Хрупкую «тургеневщину» или ломкую «сандовщину» он разбивает романтической героикой, необайронизмом! Что же после этой расправы остается? — Уже не Тургенев, не Жорж Санд и не Байрон, — а Леонтьев, который найдет себя, свой стиль — уже не в России, а на Балканах. Байрон, а до него Шатобриан, которому Леонтьев тоже поклонялся, убегали от цивилизации в экзотику и, ею вдохновившись, писали свои зыбкие поэмы в стихах и прозе: Леонтьев убежал туда же, но его романы построены иначе; он часто отводит душу в лирических отступлениях, но есть у него и другое: те точные подробности, которые характерны для т. н. реалистического романа середины XIX века.

В конце своей статьи Салтыков делает еще один упрек Леонтьеву: его герои обнаруживают «невежество относительно положения их собственных чувств» и забывают то, что они говорили и делали на предыдущей странице; далее он иронически заявляет: здесь нельзя отказать автору «в некоторой оригинальности». Но этот упрек верен лишь по отношению к эпизодическим героям, которых вообще слишком много в леонтьевских романах: они всегда очень «перенаселены». Читатель постоянно забывает: who's who (кто — кто); и это уже мой упрек Леонтьеву... Многие «лица» в его повестях, едва появившись, куда-то пропадают и затем появляются на дистанции ста страниц! Но надо знать и помнить: ось, стержень любой леонтьевской композиции — не герои, а один герой — и это всегда новая инкарнация самого автора; и его уже нельзя ни с кем спутать: он всегда ясен — в своем развитии. Так что непрочность архитектурной постройки возмещается монументальностью супергероя, диалектикой его становления, его роста.

Особенность Леонтьев в том, что он слабо верил в существование других людей; он преимущественно верил в свое собственное существование! Именно поэтому он лучше всего выражал себя в жанре дневника или записок. Объективное изложение ему не удавалось. В этом смысле роман «В своем краю» — шаг назад по сравнению с «Подлипками», где главный герой и рассказчик пишет о том, что в голову взбредет, и так удачно играет со временем: от описаний юношества он переходит к детским воспоминаниям, а самое начало романа, после длинных отступлений, продолжается и заканчивается в эпилоге; и таким образом воссоздается самый процесс припоминания. Ни критики, ни сам Леонтьев всей революционности этого эллиптического приема не замечали; а между тем в наше время это перескакивающее изложение вполне оправдывается современной психологией, анализирующей капризы памяти.

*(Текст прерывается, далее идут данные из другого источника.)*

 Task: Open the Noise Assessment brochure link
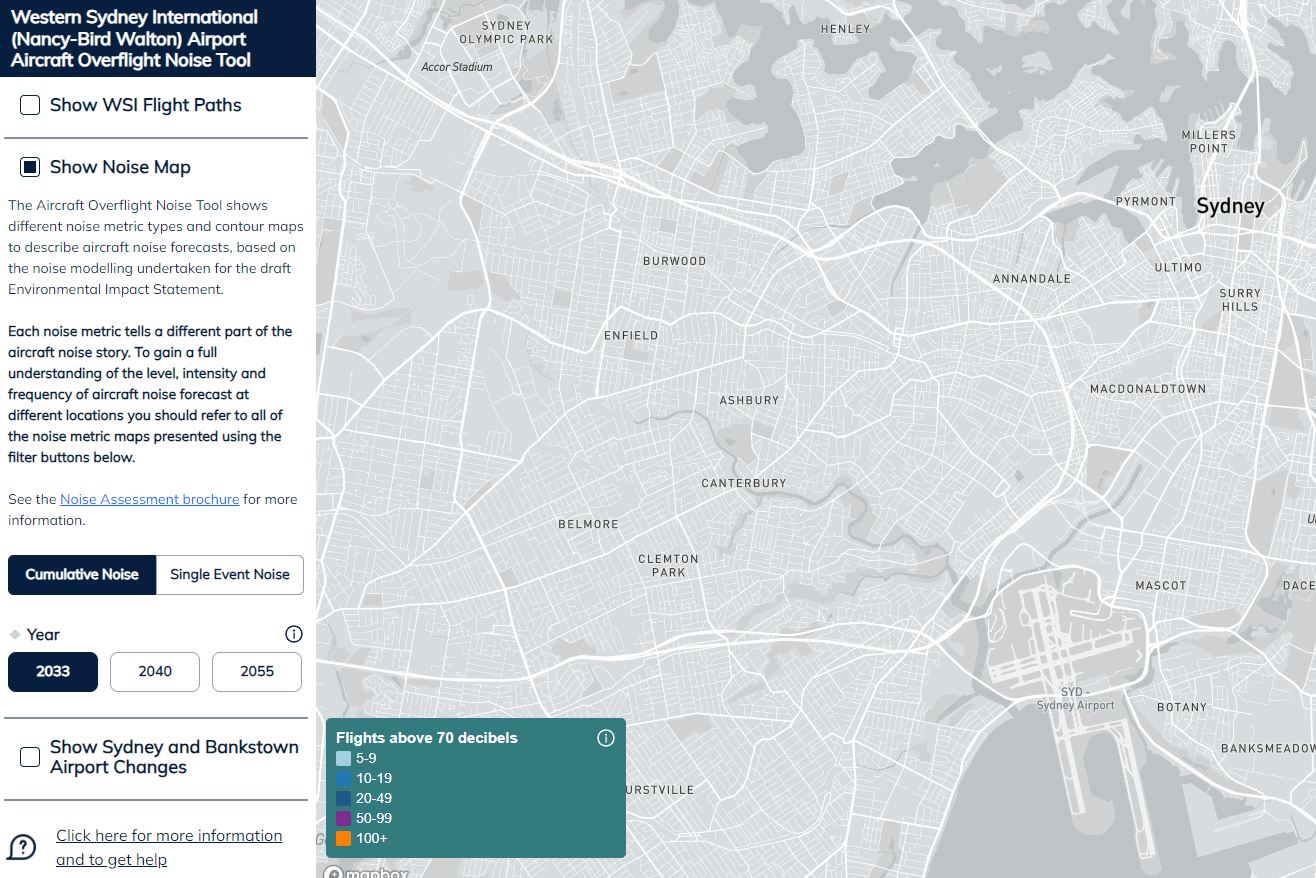coord(149,499)
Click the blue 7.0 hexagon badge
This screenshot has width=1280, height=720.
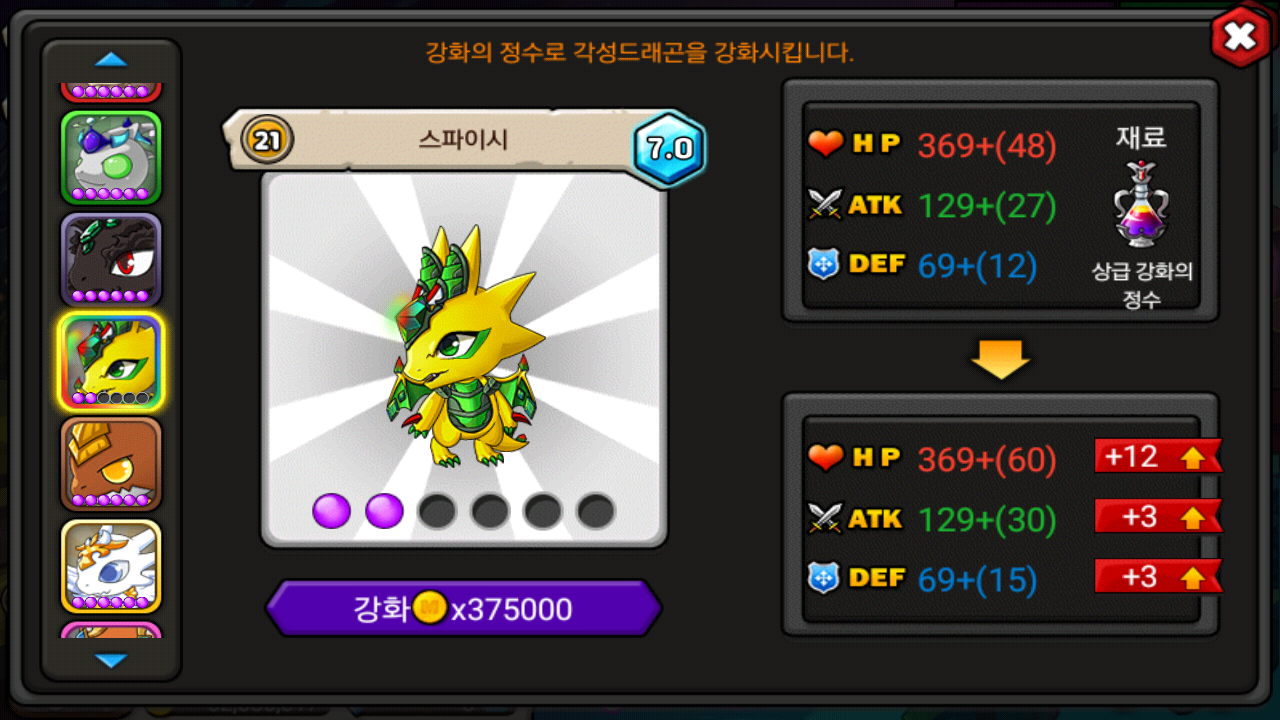coord(669,149)
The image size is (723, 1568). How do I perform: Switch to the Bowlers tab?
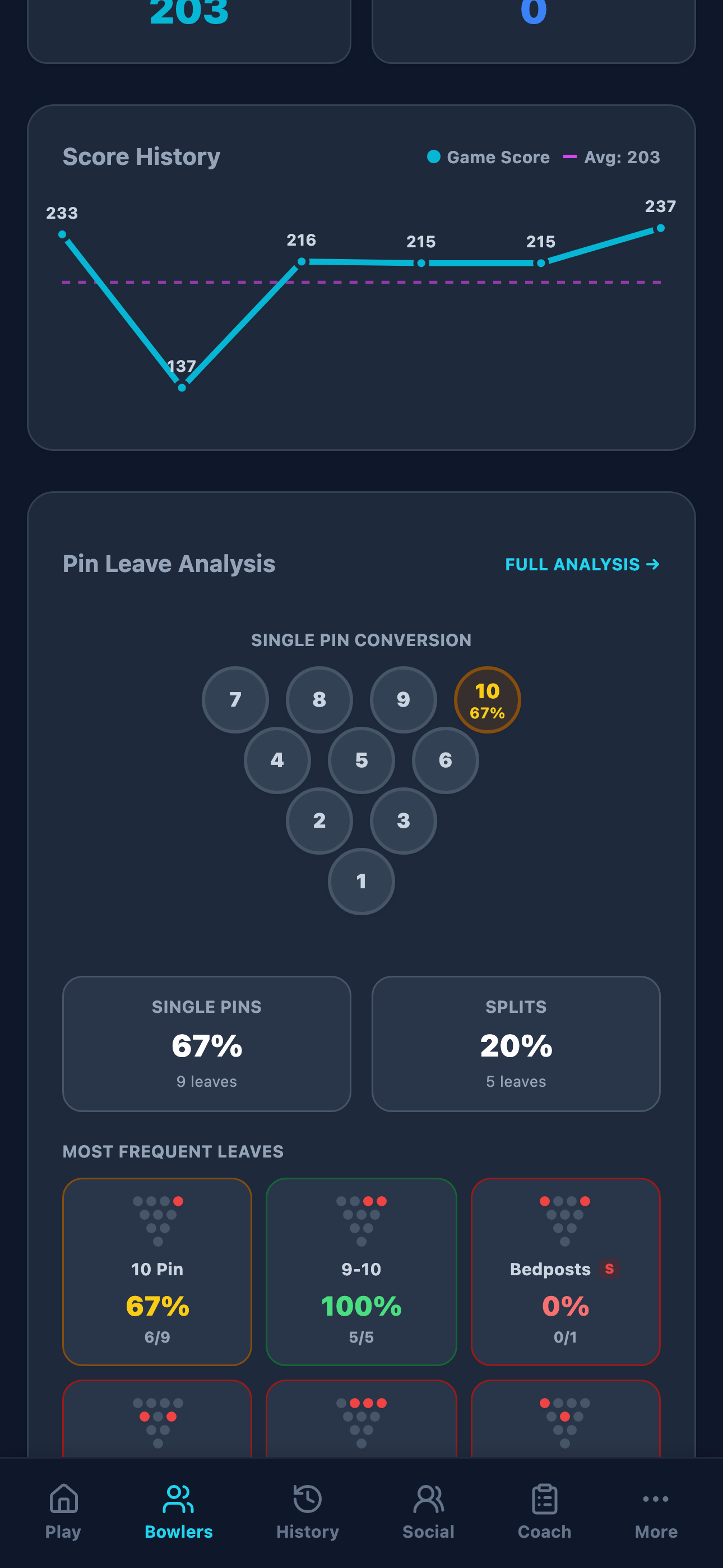(x=178, y=1499)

В одной записи Леонтьев, упоминая о «злом» отзыве Щедрина, говорит, что критика его «хороша» и что роман («В своем краю») «за грубость некоторых приемов заслуживает строгого разбора... По мысли, конечно, он самобытен». Как мы уже знаем, «грубость» или «махровость» Леонтьев усматривал в описаниях безобразных деталей и в областных словечках, которыми будто бы щеголяли и Тургенев, и Толстой, и он сам в первых своих повестях.